## DATA FOR THE TASK
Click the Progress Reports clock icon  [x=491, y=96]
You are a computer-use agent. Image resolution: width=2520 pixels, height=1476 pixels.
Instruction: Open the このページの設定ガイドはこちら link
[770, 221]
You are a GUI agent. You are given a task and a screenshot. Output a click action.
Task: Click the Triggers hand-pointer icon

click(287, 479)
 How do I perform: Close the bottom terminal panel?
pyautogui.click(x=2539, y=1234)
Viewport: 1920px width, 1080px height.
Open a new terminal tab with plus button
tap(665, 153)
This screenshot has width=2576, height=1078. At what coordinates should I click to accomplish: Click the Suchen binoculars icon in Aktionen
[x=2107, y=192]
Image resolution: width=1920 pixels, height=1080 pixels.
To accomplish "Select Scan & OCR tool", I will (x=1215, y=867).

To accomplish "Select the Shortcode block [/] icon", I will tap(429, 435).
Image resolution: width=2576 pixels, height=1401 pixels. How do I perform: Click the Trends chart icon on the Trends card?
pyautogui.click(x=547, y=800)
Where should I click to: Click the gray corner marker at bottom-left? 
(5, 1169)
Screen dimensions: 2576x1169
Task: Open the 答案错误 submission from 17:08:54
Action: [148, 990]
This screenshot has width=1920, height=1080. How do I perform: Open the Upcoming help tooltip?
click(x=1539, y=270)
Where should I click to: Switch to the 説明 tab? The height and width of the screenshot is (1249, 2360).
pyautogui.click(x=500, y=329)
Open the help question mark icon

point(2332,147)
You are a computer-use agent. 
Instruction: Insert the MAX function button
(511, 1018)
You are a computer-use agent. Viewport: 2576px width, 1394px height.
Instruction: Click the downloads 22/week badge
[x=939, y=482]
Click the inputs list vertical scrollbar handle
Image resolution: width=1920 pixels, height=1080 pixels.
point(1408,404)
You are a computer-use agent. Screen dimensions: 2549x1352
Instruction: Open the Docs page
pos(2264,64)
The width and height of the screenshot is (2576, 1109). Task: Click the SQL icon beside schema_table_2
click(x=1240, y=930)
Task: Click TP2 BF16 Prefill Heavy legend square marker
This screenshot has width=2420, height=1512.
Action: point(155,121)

## GOAL OF THE EXERCISE
Search the records above for "Select". Copy each line where it is found.

## WRITTEN ANSWER
To accomplish "Select Scan & OCR tool", I will (x=1215, y=867).
To accomplish "Select the Shortcode block [/] icon", I will tap(429, 435).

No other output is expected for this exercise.